Choosing a clinic that has a superb lab may be the most important step you can take to ensure that you have a healthy child through IVF. Most embryologists freely admit there is a wide variation in quality when it comes to laboratories, and that a good laboratory can double your chances of success.
Laboratories typically have a singular goal: take eggs and sperm and grow healthy embryos. This is enormously difficult and some labs are better at it than others. Below you can see the variance in success rates between two highly regarded clinics using donor eggs (which are presumably of good quality):
As patients, it is incredibly hard for us to distinguish between an excellent, mediocre and poor laboratory. First, according to our data, only 26% of clinics make it easy to get your questions answered by an embryologist (but many relent if you insist). Second, most of us simply don't know what to look for.
First, make sure that the clinic is doing a sufficient number of cycles to be experienced (roughly more than 200 per year) and that they have the right number of embryologists staffed. Each clinic should have two embryologists and you typically do not want the ratio of cycles-to-embryologists to reach above 150 - 200.
Second, zero in on the laboratory's key performance indicators.

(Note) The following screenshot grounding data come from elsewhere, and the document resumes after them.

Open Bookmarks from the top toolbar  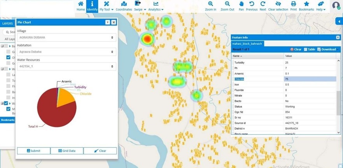pyautogui.click(x=306, y=6)
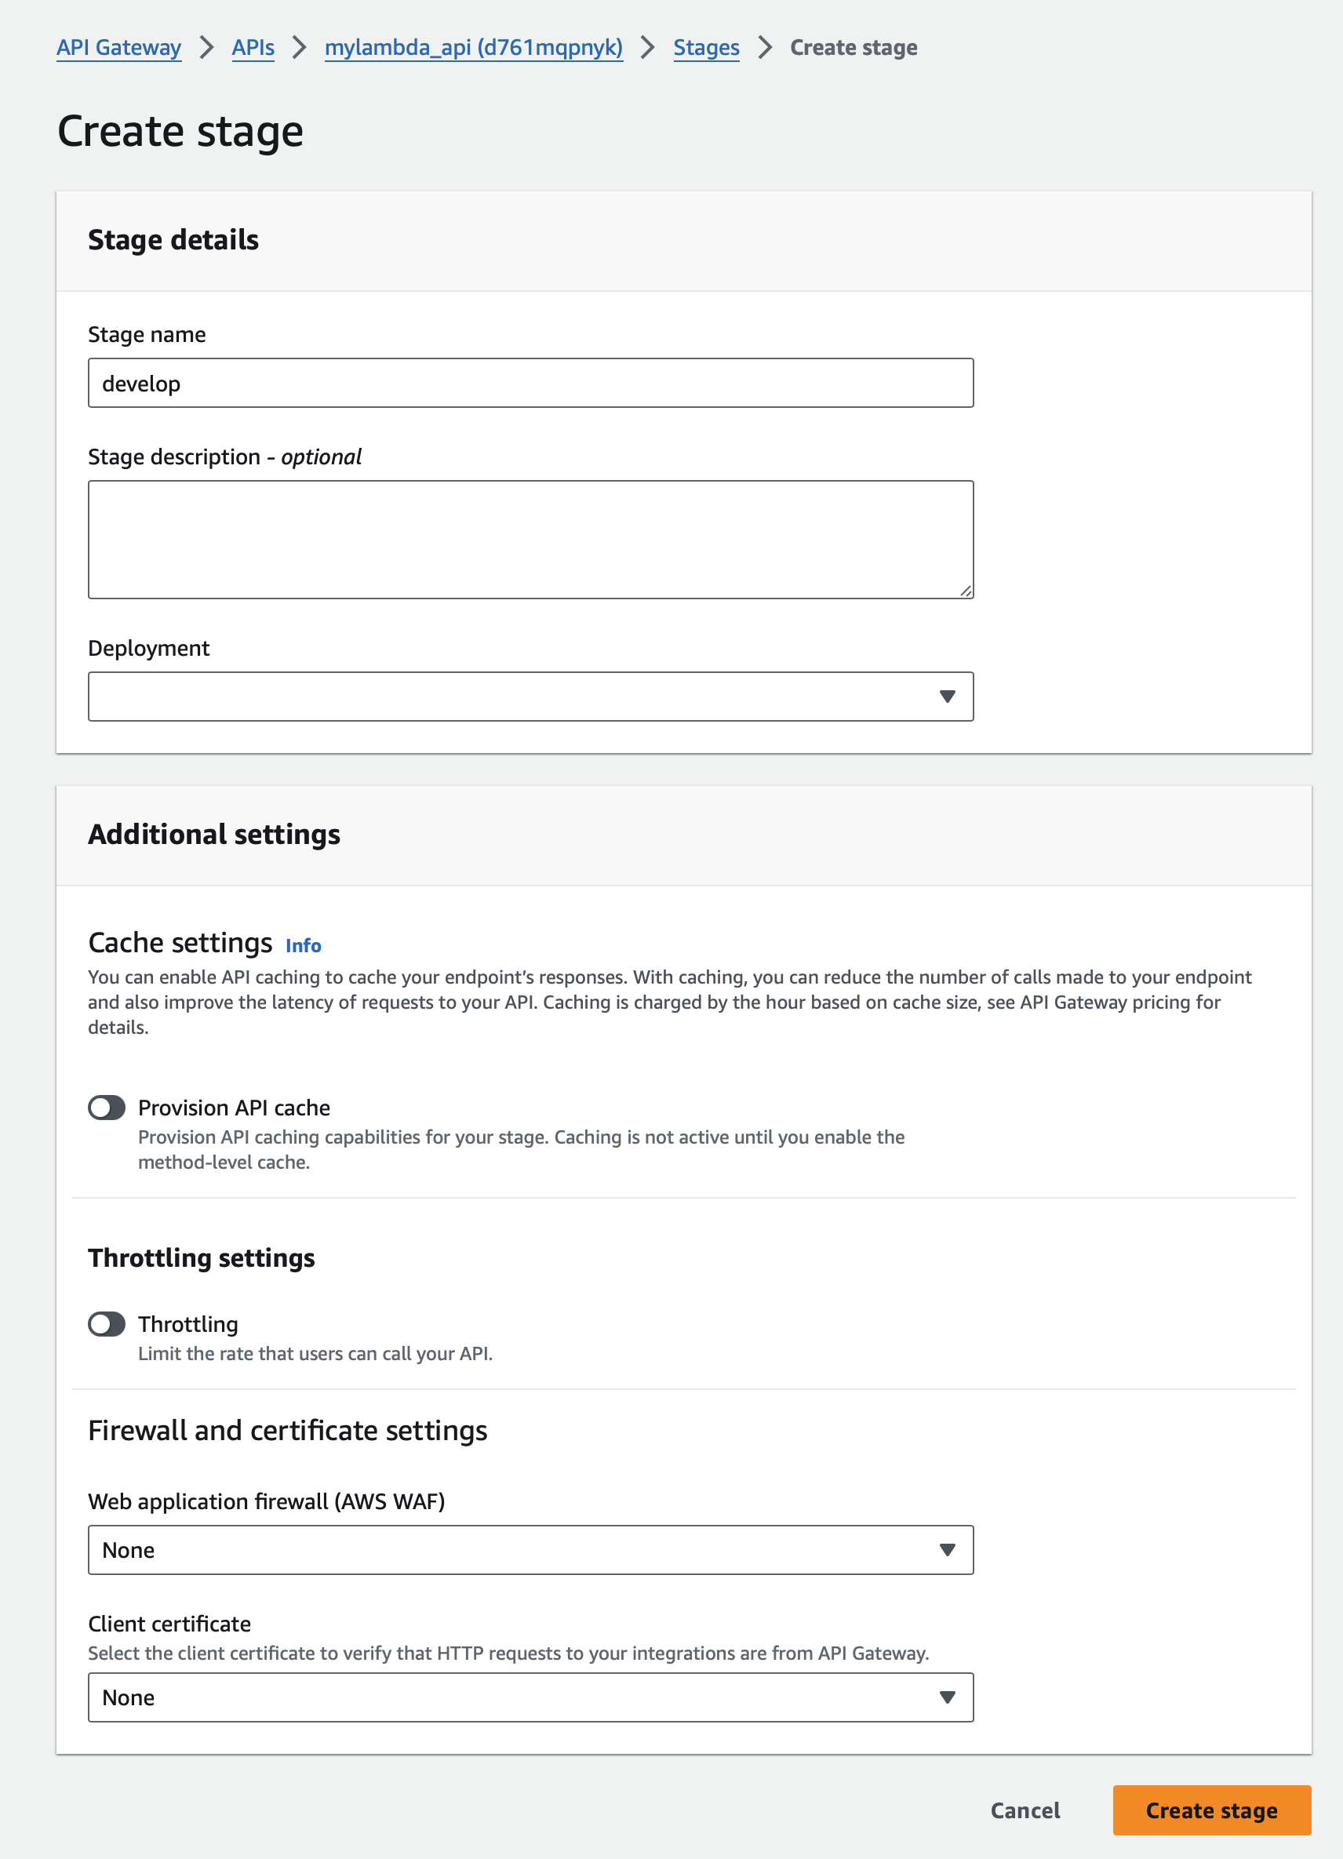Viewport: 1343px width, 1859px height.
Task: Click the Stage name input field
Action: pyautogui.click(x=530, y=383)
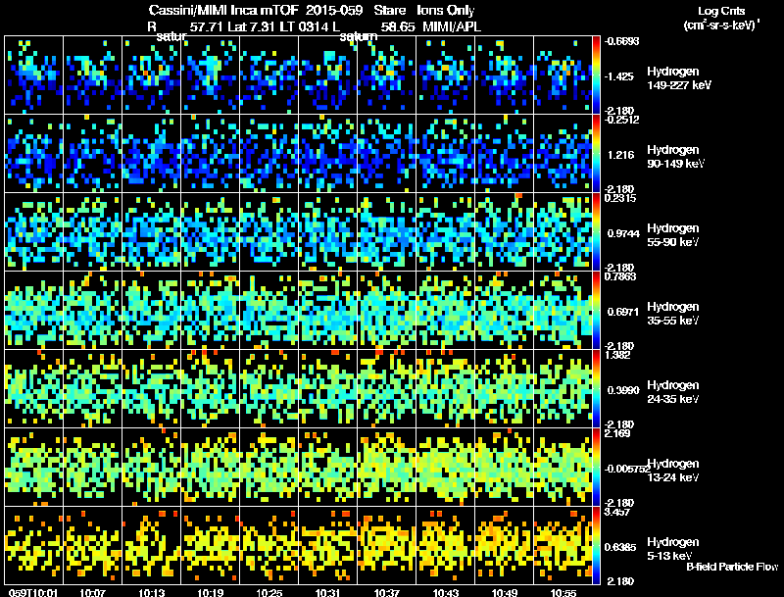Image resolution: width=784 pixels, height=597 pixels.
Task: Click the 10:25 time label
Action: 269,593
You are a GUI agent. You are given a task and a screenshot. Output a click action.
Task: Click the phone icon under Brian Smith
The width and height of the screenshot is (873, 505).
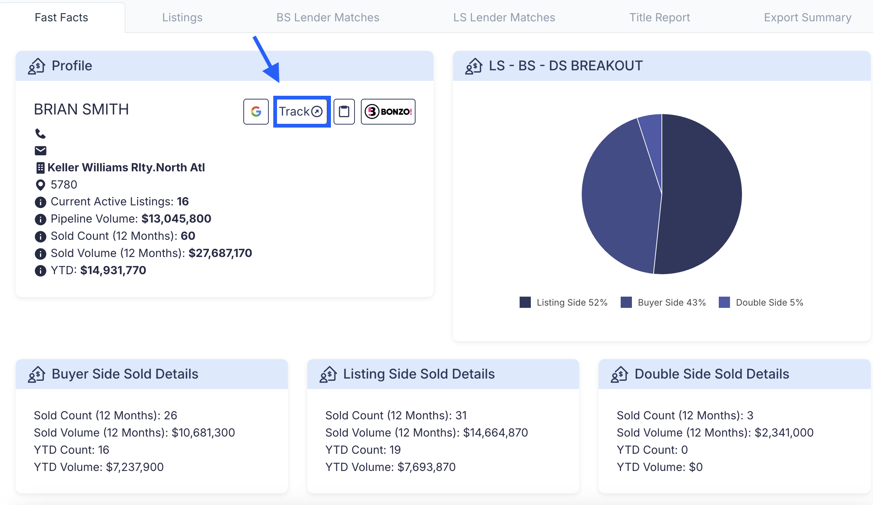click(x=40, y=133)
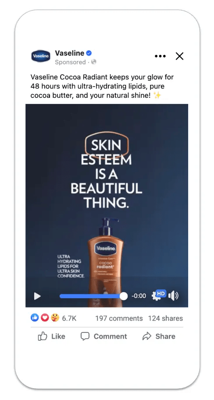
Task: Open the three-dot post options menu
Action: click(x=160, y=56)
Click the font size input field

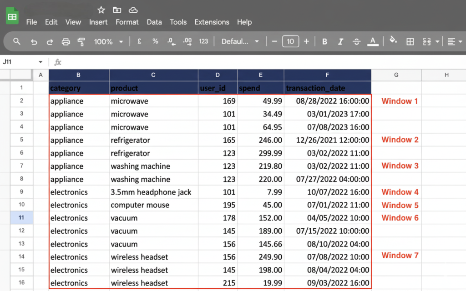pos(290,41)
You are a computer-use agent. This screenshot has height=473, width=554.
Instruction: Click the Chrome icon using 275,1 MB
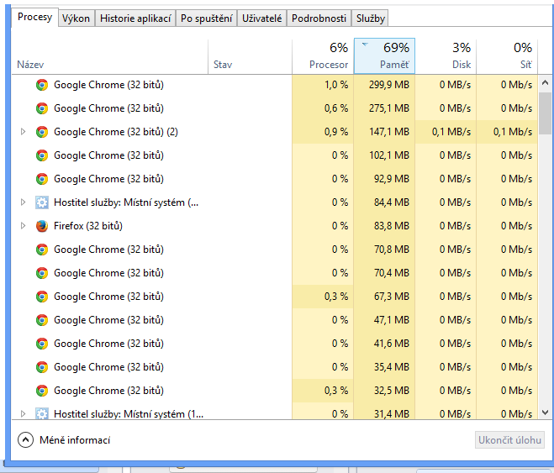42,108
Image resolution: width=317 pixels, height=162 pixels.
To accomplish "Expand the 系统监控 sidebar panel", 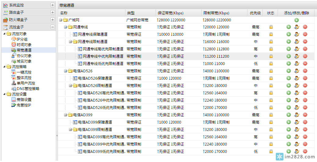I will [x=52, y=5].
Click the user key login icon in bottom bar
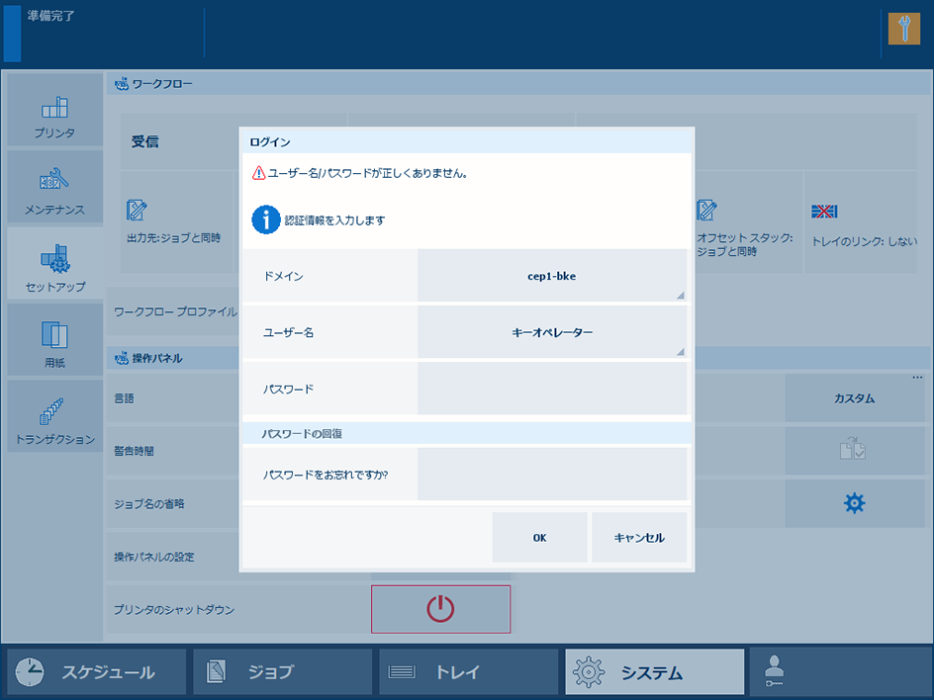The image size is (934, 700). pyautogui.click(x=839, y=672)
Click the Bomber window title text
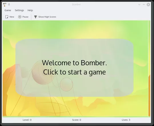Screen dimensions: 154x126 tap(76, 4)
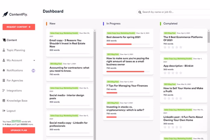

They should be able to succesffuly fertliize more than 70% of the eggs they inseminate with ICSI over a given time period, and then be able to turn 40 - 50% of those into blostocyst-stage embryos by the fifth or six day of culturing.
Third, ensure this laboratory has great culture conditions. You want your embryos in an incubator that is kept at 5% oxygen (not 20%), as 5% drives higher success rates. Many clinics still keep their incubators at 20% oxygen levels and this should be considered a red flag. Also, you want to ensure your embryos are kept in an incubator with as few other samples as possible, or within their own chamber. This reduces the risk your embryos will be disturbed when other samples are being tended to, and reduces the likelihood your sample could be mistaken for someone else's.
Finally, consult publicly-reported data to get a sense for how many embryos the clinic is transferring in a fresh cycle (fewer embryos means more confidence in the lab's work), and how well they do with donor egg cycles (since donor eggs are almost always good, this is a decent leveler between clinics).
You may come to realize that your clinic doesn't have its own laboratory. We estimate 15 - 20% of clinics use another laboratory. This isn't necessarily a problem, but it may be harder to get concrete answers on how that laboratory operates. Below we compare the success rates of a major clinic, and the outsourced laboratory the clinic uses for half of its patients.
Unfortunately, there is no meaningful oversight for laboratories in the US. College of American Pathology (CAP) accredition and FDA clearance amount more to "check the box" benchmarks than signifiers of excellence. New York State inspectors are more rigorous, but few laboratories outside of the tri-state area are ever inspected.
Ultimately, patients are very much on their own to determine if they are putting their faith in a laboratory that will diminish their chances of success or give them a meaningful advantage.